PROBLEM STATEMENT
Below are records that must be duplicated exactly.

Collected data entries:

☆ ☆ ☆

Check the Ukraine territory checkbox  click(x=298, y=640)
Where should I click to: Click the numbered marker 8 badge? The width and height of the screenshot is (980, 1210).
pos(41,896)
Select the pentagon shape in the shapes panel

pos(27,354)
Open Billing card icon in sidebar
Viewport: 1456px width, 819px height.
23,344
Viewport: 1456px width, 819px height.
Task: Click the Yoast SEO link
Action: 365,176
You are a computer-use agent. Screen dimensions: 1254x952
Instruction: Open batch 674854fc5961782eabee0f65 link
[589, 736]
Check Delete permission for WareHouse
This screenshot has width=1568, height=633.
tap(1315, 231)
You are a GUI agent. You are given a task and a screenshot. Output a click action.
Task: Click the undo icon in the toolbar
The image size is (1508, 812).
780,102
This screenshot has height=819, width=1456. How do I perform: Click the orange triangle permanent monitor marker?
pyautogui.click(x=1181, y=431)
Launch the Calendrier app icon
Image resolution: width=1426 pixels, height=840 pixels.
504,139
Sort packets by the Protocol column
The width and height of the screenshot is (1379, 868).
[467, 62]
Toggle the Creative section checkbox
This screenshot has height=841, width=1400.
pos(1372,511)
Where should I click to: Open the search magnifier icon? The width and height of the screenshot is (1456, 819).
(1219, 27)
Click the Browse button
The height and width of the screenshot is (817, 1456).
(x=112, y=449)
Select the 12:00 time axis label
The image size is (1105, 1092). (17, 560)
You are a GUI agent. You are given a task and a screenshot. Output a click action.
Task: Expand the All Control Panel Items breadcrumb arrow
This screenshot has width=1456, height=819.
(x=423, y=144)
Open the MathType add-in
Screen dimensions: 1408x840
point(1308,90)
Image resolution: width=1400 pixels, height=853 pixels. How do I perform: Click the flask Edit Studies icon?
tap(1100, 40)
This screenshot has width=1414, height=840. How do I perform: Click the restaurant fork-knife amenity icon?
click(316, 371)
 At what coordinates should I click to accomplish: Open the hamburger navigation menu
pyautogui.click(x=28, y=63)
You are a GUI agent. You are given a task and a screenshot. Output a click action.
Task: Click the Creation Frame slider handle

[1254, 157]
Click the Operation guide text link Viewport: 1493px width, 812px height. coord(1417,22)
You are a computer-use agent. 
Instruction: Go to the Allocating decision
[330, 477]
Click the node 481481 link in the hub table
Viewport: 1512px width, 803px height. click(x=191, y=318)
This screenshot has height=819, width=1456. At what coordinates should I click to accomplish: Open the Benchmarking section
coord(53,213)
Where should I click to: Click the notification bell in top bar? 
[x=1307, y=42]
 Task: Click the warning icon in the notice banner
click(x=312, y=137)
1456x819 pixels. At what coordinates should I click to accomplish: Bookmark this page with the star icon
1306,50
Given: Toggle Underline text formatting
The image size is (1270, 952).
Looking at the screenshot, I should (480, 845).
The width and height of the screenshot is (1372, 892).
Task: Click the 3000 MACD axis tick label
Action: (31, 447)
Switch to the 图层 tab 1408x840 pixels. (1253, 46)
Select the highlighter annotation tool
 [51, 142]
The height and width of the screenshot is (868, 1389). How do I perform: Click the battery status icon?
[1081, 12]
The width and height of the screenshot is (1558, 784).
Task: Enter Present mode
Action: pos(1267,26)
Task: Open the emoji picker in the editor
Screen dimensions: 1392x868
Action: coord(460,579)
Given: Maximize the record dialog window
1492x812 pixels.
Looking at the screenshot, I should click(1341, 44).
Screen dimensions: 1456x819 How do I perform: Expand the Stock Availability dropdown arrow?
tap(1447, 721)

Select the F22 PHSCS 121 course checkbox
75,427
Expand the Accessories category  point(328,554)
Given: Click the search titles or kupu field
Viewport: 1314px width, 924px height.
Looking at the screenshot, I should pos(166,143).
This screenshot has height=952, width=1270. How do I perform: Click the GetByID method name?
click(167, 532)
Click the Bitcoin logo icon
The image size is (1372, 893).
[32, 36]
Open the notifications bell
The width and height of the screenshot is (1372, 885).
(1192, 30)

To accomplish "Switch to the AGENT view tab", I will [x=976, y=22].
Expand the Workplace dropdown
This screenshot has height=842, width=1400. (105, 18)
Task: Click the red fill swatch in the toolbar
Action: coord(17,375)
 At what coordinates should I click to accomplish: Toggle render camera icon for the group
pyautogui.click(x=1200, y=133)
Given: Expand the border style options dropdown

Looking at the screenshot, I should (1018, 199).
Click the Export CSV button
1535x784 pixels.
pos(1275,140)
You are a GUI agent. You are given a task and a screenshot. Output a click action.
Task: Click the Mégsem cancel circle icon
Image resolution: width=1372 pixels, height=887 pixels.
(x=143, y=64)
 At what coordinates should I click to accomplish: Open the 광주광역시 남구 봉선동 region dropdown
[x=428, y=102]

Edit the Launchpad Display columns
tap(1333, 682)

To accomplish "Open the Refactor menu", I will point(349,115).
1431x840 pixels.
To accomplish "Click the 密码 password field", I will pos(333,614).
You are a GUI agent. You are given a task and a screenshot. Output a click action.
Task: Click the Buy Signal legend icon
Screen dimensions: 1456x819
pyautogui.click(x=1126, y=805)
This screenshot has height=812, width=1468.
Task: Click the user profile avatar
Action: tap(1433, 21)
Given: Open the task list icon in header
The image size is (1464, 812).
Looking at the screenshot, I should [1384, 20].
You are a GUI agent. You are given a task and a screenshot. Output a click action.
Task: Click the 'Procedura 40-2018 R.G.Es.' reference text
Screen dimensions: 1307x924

☆ ☆ ☆

YOUR RESPONSE
Check the Ukraine territory checkbox  click(x=298, y=640)
Where should I click to: Click the numbered marker 8 badge? The width and height of the screenshot is (980, 1210).
pos(41,896)
Select the pentagon shape in the shapes panel

pos(27,354)
Open Billing card icon in sidebar
Viewport: 1456px width, 819px height.
23,344
Viewport: 1456px width, 819px height.
Task: Click the Yoast SEO link
Action: 365,176
You are a computer-use agent. Screen dimensions: 1254x952
Instruction: Open batch 674854fc5961782eabee0f65 link
[589, 736]
Check Delete permission for WareHouse
This screenshot has width=1568, height=633.
tap(1315, 231)
You are a GUI agent. You are given a task and a screenshot. Output a click action.
Task: Click the undo icon in the toolbar
The image size is (1508, 812).
780,102
This screenshot has height=819, width=1456. How do I perform: Click the orange triangle permanent monitor marker?
pyautogui.click(x=1181, y=431)
Launch the Calendrier app icon
Image resolution: width=1426 pixels, height=840 pixels.
504,139
Sort packets by the Protocol column
The width and height of the screenshot is (1379, 868).
[467, 62]
Toggle the Creative section checkbox
This screenshot has height=841, width=1400.
pos(1372,511)
Where should I click to: Open the search magnifier icon? The width and height of the screenshot is (1456, 819).
(1219, 27)
Click the Browse button
The height and width of the screenshot is (817, 1456).
(x=112, y=449)
Select the 12:00 time axis label
The image size is (1105, 1092). (17, 560)
You are a GUI agent. You are given a task and a screenshot. Output a click action.
Task: Expand the All Control Panel Items breadcrumb arrow
This screenshot has width=1456, height=819.
(x=423, y=144)
Open the MathType add-in
Screen dimensions: 1408x840
point(1308,90)
Image resolution: width=1400 pixels, height=853 pixels. How do I perform: Click the flask Edit Studies icon?
tap(1100, 40)
This screenshot has width=1414, height=840. How do I perform: Click the restaurant fork-knife amenity icon?
click(316, 371)
 At what coordinates should I click to accomplish: Open the hamburger navigation menu
pyautogui.click(x=28, y=63)
You are a GUI agent. You are given a task and a screenshot. Output a click action.
Task: Click the Creation Frame slider handle

[1254, 157]
Click the Operation guide text link Viewport: 1493px width, 812px height. coord(1417,22)
You are a computer-use agent. 
Instruction: Go to the Allocating decision
[330, 477]
Click the node 481481 link in the hub table
Viewport: 1512px width, 803px height. click(x=191, y=318)
This screenshot has height=819, width=1456. At what coordinates should I click to accomplish: Open the Benchmarking section
coord(53,213)
Where should I click to: Click the notification bell in top bar? 
[x=1307, y=42]
 Task: Click the warning icon in the notice banner
click(x=312, y=137)
1456x819 pixels. At what coordinates should I click to accomplish: Bookmark this page with the star icon
1306,50
Given: Toggle Underline text formatting
The image size is (1270, 952).
Looking at the screenshot, I should (480, 845).
The width and height of the screenshot is (1372, 892).
Task: Click the 3000 MACD axis tick label
Action: (31, 447)
Switch to the 图层 tab 1408x840 pixels. (1253, 46)
Select the highlighter annotation tool
 [51, 142]
The height and width of the screenshot is (868, 1389). How do I perform: Click the battery status icon?
[1081, 12]
The width and height of the screenshot is (1558, 784).
Task: Enter Present mode
Action: pos(1267,26)
Task: Open the emoji picker in the editor
Screen dimensions: 1392x868
Action: coord(460,579)
Given: Maximize the record dialog window
1492x812 pixels.
Looking at the screenshot, I should click(1341, 44).
Screen dimensions: 1456x819 How do I perform: Expand the Stock Availability dropdown arrow?
tap(1447, 721)

Select the F22 PHSCS 121 course checkbox
75,427
Expand the Accessories category  point(328,554)
Given: Click the search titles or kupu field
Viewport: 1314px width, 924px height.
Looking at the screenshot, I should pos(166,143).
This screenshot has height=952, width=1270. How do I perform: Click the GetByID method name?
click(167, 532)
Click the Bitcoin logo icon
The image size is (1372, 893).
[32, 36]
Open the notifications bell
The width and height of the screenshot is (1372, 885).
(1192, 30)

To accomplish "Switch to the AGENT view tab", I will [x=976, y=22].
Expand the Workplace dropdown
This screenshot has height=842, width=1400. (105, 18)
Task: Click the red fill swatch in the toolbar
Action: coord(17,375)
 At what coordinates should I click to accomplish: Toggle render camera icon for the group
pyautogui.click(x=1200, y=133)
Given: Expand the border style options dropdown

Looking at the screenshot, I should (1018, 199).
Click the Export CSV button
1535x784 pixels.
pos(1275,140)
You are a GUI agent. You are given a task and a screenshot. Output a click action.
Task: Click the Mégsem cancel circle icon
Image resolution: width=1372 pixels, height=887 pixels.
(x=143, y=64)
 At what coordinates should I click to accomplish: Open the 광주광역시 남구 봉선동 region dropdown
[x=428, y=102]

Edit the Launchpad Display columns
tap(1333, 682)

To accomplish "Open the Refactor menu", I will point(349,115).
1431x840 pixels.
To accomplish "Click the 密码 password field", I will pos(333,614).
You are a GUI agent. You are given a task and a screenshot. Output a click action.
Task: Click the Buy Signal legend icon
Screen dimensions: 1456x819
pyautogui.click(x=1126, y=805)
This screenshot has height=812, width=1468.
Task: Click the user profile avatar
Action: tap(1433, 21)
Given: Open the task list icon in header
The image size is (1464, 812).
Looking at the screenshot, I should [1384, 20].
You are a GUI agent. You are given a task and a screenshot. Output a click action.
Task: Click the 'Procedura 40-2018 R.G.Es.' reference text
Screen dimensions: 1307x924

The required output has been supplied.